Saved entries

----

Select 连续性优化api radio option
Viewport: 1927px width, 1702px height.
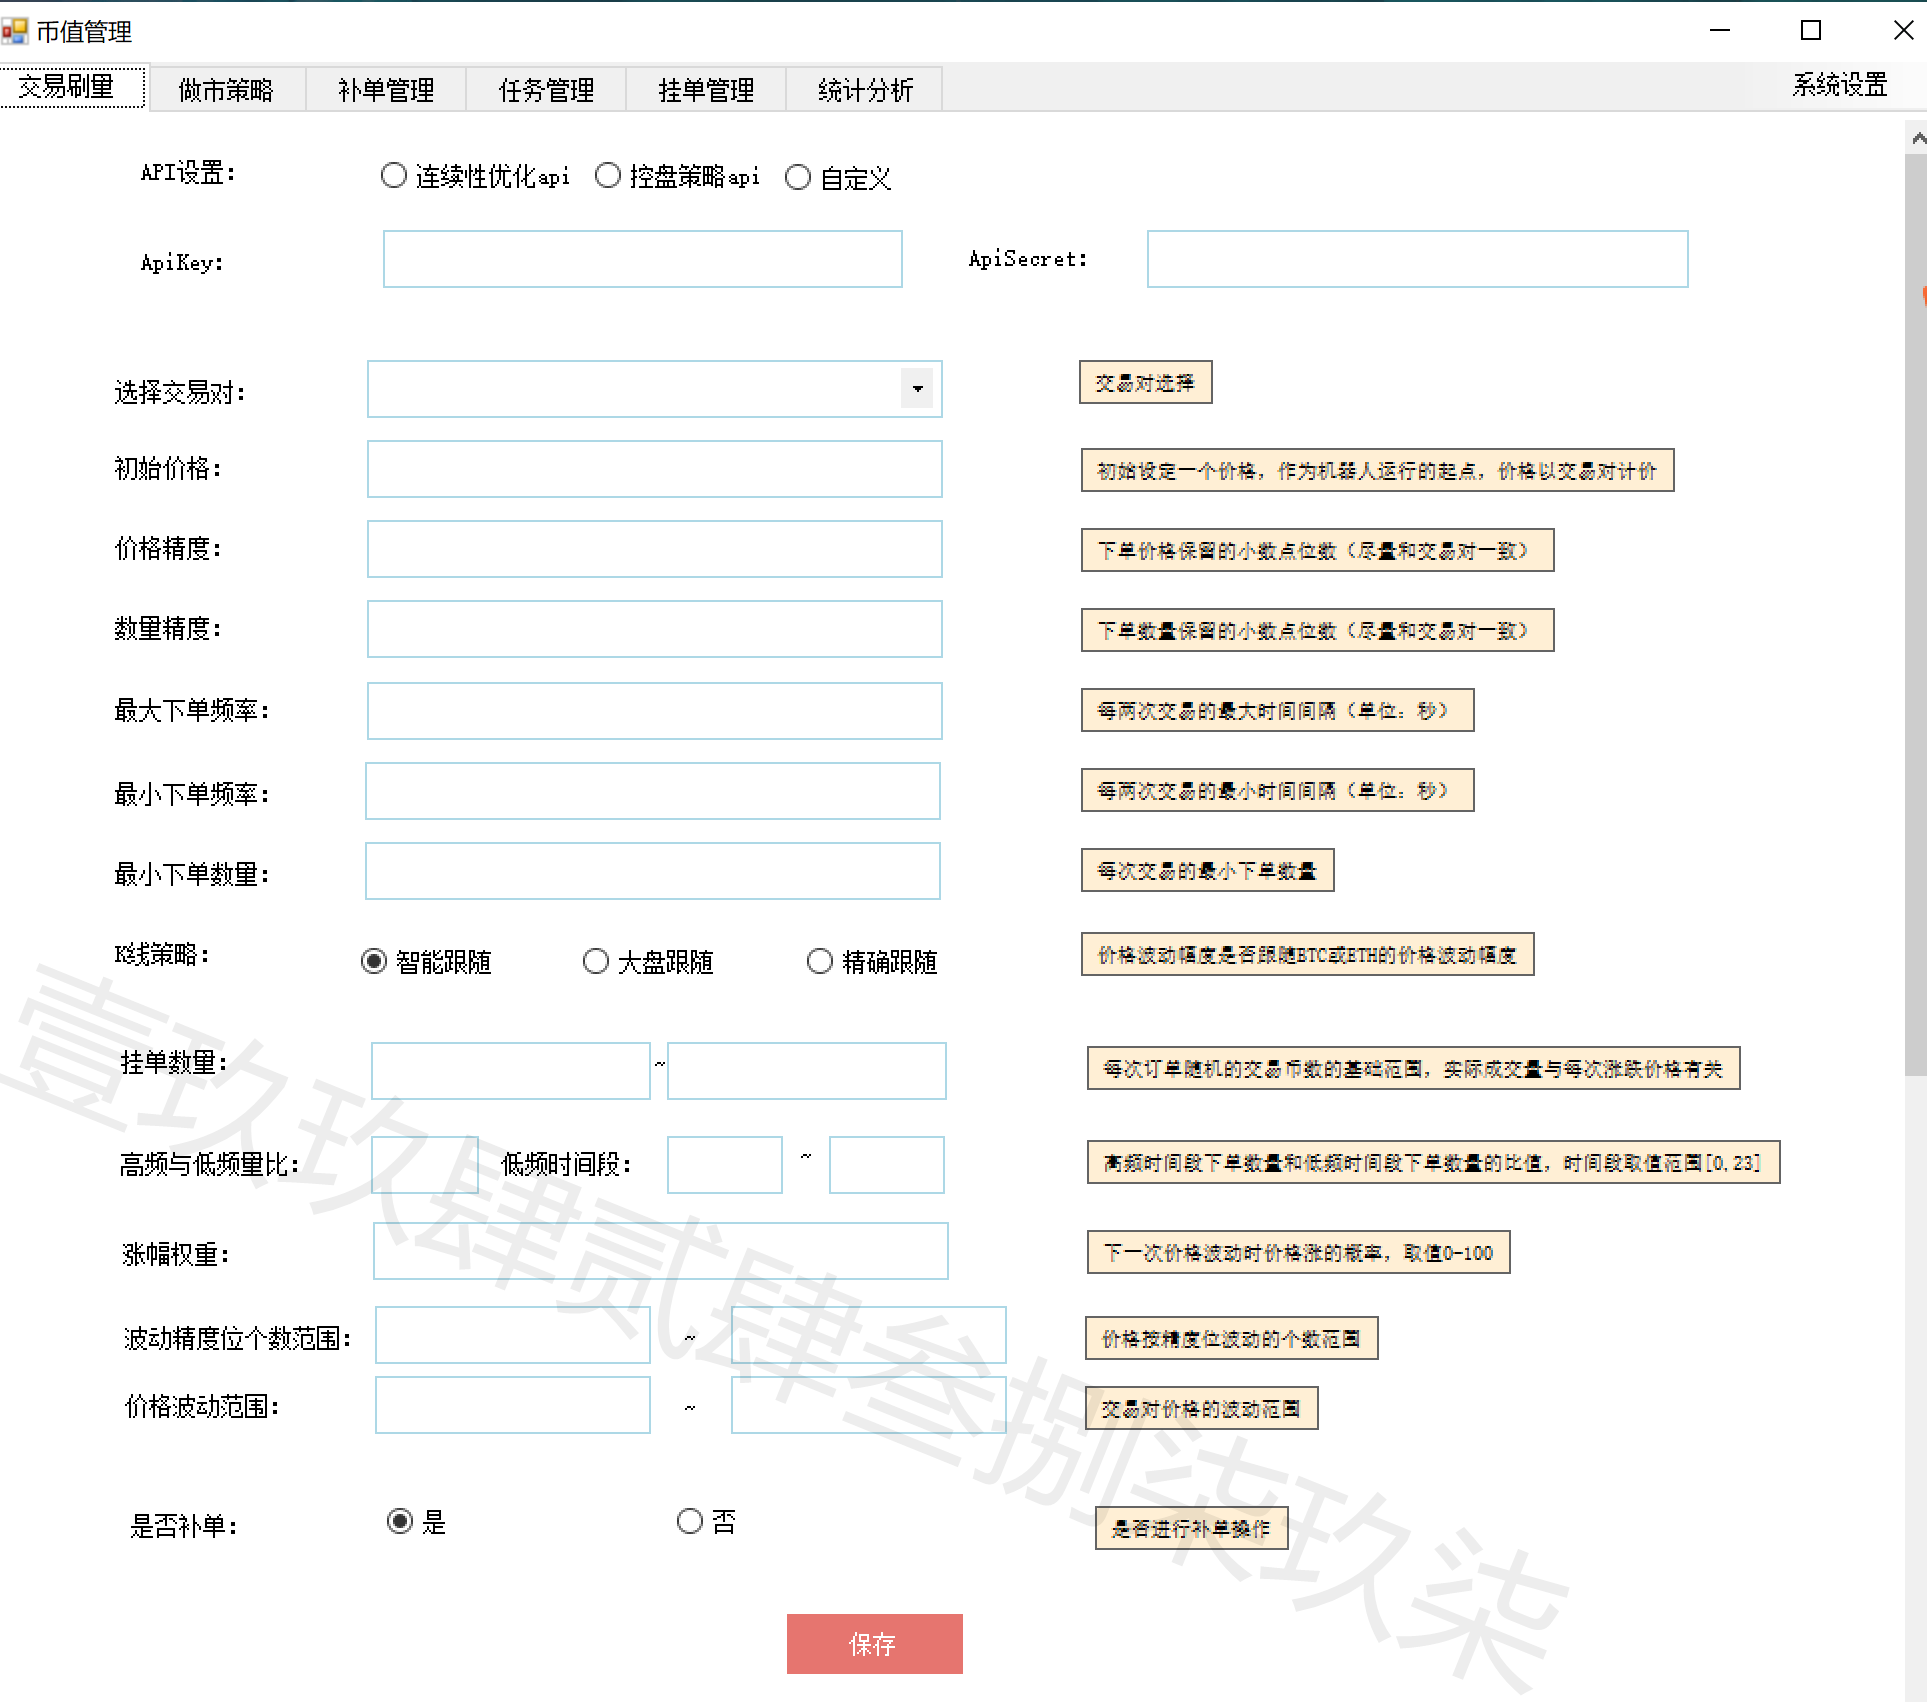click(x=394, y=176)
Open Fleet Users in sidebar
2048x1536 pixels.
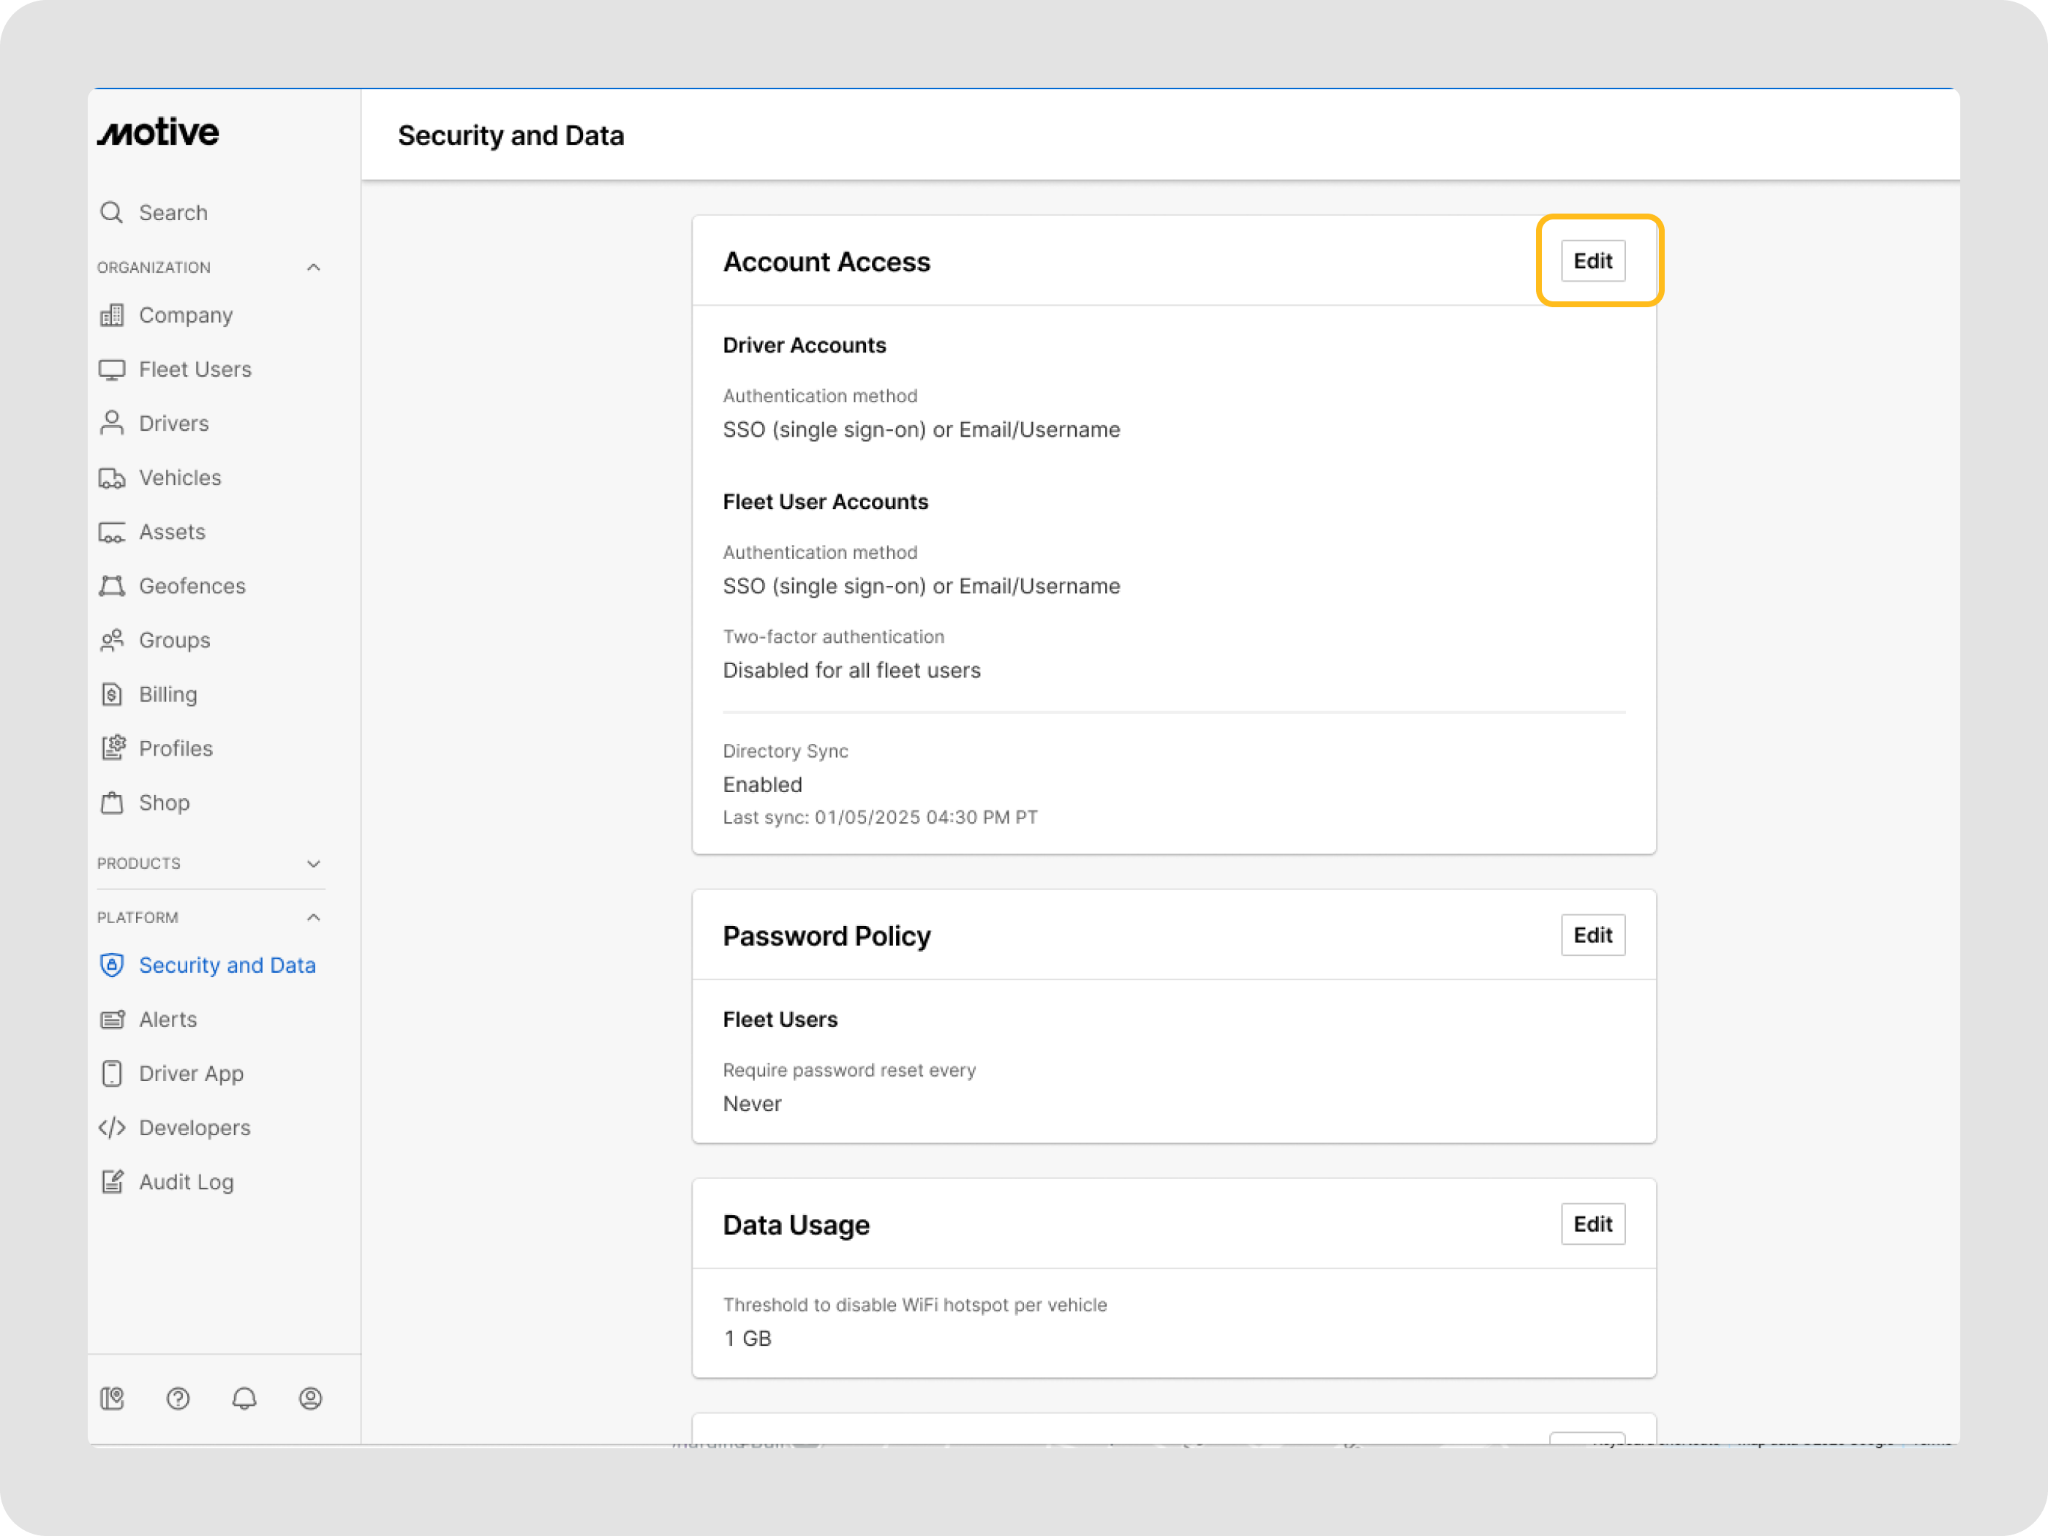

----

Problem to solve — Your copy must match the records above word for word and contain no pictures.

Reply —
Select 连续性优化api radio option
Viewport: 1927px width, 1702px height.
click(x=394, y=176)
Open Fleet Users in sidebar
2048x1536 pixels.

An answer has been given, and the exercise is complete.